Thanks for sharing your experiences, traneusee.
Great article! I started with CDP1802 machine code as my “learning” language. Then added Basic, Pascal and C after I gained access to more than a single board CPU. Pascal was my favorite of the bunch. I do remember also being disappointed in Pascal’s I/O.
Thanks duanebenson. As a teaching language, I suspect I/O was low on the list of critical features for Pascal. I’m an I/O guy from day one as an engineer, so I have a deep appreciation for languages with superlative I/O capabilities. In that respect, assembly-level code is hard to beat. It can do anything, but it’ll take you a while to write the code.
Assembly-level code also has the advantage of specified execution time, so I could design hardware to be fast enough for my math-heavy hard-real-time signal-processing assembly code running all by itself on the bare metal.
Thanks Steven for this article.
I too am fascinated with the history behind hardware and software. In college, I started off with punched-card Algol, simulating a processor architecture executing assembly language. At MMI, I wrote PALASM, a programmable logic device Hardware Description Language boolean assembler/simulator. The trick was getting the high level language, FORTRAN, to parse single characters and output fuse maps to a PAL programmer. Later, I graduated to BASIC, Turbo Pascal, C, Verilog, VHDL, HTML, Javascript and Python.
Also, thanks Steven, for this article.
What a coincidence, jbirkner. I too studied Algol in college and one semester’s assignment for my computer science class was to write an assembly language emulator for the Univac 1108 mainframe computer in Algol, which then compiled and ran on the university’s Univac 1108 mainframe. Later, while working for HP, I took a graduate extension course in operating systems from Colorado State University and taught by Professor Denny Georg, who later joined HP. The assignment there was to write a multitasking operating system, which I did in HPL for the HP 9825 desktop computer. We had a lot of those around. Glad you liked the article.
This is not completely true as was said here: “Lola’s compiler converted Lola HDL code for use with existing Verilog compilers, which did the actual logic compilation.”
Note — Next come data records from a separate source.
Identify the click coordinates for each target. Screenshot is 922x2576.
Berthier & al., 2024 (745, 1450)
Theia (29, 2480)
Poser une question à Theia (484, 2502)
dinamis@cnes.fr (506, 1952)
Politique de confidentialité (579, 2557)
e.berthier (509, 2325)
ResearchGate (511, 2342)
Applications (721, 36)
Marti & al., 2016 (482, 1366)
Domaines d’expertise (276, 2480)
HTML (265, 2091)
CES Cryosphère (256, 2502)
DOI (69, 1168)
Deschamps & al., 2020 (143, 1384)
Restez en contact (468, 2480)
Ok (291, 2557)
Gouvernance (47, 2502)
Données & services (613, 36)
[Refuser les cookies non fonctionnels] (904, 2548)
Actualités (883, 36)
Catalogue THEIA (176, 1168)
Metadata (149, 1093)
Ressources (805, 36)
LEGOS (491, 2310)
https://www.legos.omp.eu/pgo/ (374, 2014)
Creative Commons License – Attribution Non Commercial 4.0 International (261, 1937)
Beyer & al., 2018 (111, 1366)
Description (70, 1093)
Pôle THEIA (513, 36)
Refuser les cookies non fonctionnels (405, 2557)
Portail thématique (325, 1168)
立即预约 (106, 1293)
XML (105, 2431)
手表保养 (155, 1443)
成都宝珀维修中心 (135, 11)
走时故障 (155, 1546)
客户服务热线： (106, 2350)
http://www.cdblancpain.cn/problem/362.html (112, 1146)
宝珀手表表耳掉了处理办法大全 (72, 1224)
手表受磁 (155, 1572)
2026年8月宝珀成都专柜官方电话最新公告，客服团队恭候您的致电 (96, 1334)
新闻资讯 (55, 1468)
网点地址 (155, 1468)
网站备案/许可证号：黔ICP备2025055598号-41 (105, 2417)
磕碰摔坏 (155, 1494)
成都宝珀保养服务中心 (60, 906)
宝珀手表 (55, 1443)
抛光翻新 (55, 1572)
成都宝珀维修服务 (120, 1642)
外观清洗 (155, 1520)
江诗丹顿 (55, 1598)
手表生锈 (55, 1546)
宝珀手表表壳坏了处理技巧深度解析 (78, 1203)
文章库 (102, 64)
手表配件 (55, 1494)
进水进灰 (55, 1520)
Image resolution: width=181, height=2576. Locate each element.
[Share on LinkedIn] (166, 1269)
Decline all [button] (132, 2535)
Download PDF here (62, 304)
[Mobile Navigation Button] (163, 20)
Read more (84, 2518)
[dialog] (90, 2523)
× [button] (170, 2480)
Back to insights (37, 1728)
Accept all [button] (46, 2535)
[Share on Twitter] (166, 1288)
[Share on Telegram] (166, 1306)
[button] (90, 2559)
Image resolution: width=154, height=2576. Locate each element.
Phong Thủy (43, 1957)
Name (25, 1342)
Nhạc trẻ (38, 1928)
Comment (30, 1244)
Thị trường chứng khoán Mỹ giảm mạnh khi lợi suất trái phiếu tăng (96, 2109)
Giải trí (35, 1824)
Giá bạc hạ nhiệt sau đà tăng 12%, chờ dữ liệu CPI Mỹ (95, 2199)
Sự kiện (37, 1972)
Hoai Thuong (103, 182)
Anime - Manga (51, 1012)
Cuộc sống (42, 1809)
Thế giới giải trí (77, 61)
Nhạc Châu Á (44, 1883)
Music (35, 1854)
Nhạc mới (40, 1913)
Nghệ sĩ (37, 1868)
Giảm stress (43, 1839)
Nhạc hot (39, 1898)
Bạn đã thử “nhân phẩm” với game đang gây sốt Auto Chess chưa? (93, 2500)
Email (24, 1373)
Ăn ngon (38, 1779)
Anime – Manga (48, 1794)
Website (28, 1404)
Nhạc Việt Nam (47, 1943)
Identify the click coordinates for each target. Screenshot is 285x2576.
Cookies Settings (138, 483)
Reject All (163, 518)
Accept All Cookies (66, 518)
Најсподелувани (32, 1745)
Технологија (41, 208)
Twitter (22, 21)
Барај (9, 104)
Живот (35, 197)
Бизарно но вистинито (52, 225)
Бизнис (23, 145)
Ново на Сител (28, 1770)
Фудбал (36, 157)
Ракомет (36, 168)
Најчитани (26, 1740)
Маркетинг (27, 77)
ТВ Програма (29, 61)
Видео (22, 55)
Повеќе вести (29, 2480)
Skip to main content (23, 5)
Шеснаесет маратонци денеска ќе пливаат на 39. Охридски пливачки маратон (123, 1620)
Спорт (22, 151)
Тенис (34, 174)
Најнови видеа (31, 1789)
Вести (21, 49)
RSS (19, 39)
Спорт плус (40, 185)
Lola2 was translated to Verilog around the end of 2014 just as an experiment and modernization by Prof. Wirth long after retirement and for the reissued Project Oberon 2013 for a Xilinx FPGA. In fact the description of the CPU called RISC5 was made in Verilog, and a in the Lola2 more than a year after that. The original Lola (not Lola2) used for teaching never was translated to any other HDL, but to a tree structure to simulate and check it against the extraction of the tree represented by the circuit designed manually connecting the modular digital resources of the old open hardware of the 6000 line of FPGAs.
Thank you cayuela. After some additional research, I’ve made changes to the article to reflect your corrections.